“There is another Madame Ferroni, on the top floor,” she said. “It is very awkward having two names similar in the same building. That is why I am not staying.”
The detective looked at her sharply and hesitated.
“I’ll try the next floor,” he said. “You wait here. If I find nothing upstairs, you’ll go a little walk with me.”
She closed the door behind him. There was a small house telephone in a corner of the room. She lifted this, pushed the button and began speaking in a low, earnest tone. In the meantime the detective had reached the head of the stairs. He saw only one room, that immediately facing him, and he rapped at the door.
A man’s shrill voice said “Come in,” and, unsuspecting, he pushed open the door and walked into the apartment.
The thick derby hat he was wearing saved his life, for the heavy club that came down on his head would have killed him. He staggered under the blow; somebody hit him sideways with a bottle, and he went down to the floor like a log.
CHAPTER THIRTY
Joan Bray came to consciousness with a sensation that something was hammering at regular and too frequent intervals on the crown of her head, and with every blow she winced. It was a long time before she realized that she was alone, and that the hammering came from within…
There was a sort of earthenware sink in a corner of the room. No windows, but a skylight in the roof, through which she saw the dull light of a rainy day. Mostly she concentrated her mind upon the sink and the tarnished brass tap, from which ran a steady trickle of water.
Dragging herself to her feet, she swayed and could hardly have maintained her balance but for the support of the wall; and now, with great labour and with her head throbbing at every step she took, she reached the tap, turned it and, first cupping her hands to catch the stream, she slaked her appalling thirst.

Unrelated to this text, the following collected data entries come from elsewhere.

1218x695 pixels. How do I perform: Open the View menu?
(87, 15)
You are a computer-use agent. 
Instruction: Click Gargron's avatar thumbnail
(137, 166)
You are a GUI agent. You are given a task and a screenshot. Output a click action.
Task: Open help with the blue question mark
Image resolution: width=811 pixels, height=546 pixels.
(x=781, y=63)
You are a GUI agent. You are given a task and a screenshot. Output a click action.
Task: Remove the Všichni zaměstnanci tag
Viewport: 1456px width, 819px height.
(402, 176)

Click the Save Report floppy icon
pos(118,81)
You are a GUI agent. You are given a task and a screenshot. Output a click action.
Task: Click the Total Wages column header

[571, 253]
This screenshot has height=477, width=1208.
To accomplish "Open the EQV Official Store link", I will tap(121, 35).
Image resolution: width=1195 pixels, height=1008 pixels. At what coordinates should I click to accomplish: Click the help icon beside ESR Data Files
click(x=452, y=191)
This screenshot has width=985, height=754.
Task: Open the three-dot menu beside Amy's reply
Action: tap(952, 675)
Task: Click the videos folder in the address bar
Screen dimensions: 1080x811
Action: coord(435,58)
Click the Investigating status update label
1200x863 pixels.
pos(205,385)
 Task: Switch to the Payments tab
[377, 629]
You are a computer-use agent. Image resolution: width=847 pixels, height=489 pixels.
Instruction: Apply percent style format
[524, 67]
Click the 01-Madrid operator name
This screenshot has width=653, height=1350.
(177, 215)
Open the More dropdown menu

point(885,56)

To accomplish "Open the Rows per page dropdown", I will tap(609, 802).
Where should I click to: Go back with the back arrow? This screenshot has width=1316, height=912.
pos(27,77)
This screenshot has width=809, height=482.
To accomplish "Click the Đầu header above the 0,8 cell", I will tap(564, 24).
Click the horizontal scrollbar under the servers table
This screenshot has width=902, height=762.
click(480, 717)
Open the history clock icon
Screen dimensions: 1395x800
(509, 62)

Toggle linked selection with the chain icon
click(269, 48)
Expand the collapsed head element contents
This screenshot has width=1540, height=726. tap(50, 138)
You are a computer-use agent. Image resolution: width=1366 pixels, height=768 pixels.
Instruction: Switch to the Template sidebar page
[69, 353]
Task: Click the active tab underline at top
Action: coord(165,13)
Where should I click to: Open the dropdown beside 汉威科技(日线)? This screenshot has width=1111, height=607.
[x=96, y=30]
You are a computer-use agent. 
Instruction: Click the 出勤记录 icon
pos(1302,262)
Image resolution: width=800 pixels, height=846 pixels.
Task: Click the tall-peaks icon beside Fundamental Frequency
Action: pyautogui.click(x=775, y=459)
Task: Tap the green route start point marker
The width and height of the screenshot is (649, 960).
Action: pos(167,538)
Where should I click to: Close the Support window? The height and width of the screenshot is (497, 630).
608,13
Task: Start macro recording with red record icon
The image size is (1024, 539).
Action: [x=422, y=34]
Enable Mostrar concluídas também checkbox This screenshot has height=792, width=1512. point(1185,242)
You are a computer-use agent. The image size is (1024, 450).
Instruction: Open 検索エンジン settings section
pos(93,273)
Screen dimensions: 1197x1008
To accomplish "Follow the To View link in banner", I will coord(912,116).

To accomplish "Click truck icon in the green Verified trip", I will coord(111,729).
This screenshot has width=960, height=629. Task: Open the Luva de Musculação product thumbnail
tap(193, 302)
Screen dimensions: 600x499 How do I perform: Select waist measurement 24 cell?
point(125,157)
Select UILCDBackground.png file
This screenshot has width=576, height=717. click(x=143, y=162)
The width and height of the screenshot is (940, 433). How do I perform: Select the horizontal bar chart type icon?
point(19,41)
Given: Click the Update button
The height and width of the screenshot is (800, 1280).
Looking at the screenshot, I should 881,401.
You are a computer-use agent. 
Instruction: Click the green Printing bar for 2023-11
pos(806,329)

Then she did what most women would have hesitated to do—she put her head under the cold stream, thankful that, in a moment of modernism, she had allowed herself to be shingled. Wringing the water from her hair, she stood upright. The pains in her head had diminished, and her immediate and prosaic requirement was a towel. She found one hanging on a roller, clean and new, and had a dim idea that it must have been put there specially for her use. By the time she had roughly dried herself, her mind was nearer normality. This room had been got ready specially for her. Near the old camp-bed on which she had been lying was a stool, on which was balanced a covered tray, a coffee-pot and a roll.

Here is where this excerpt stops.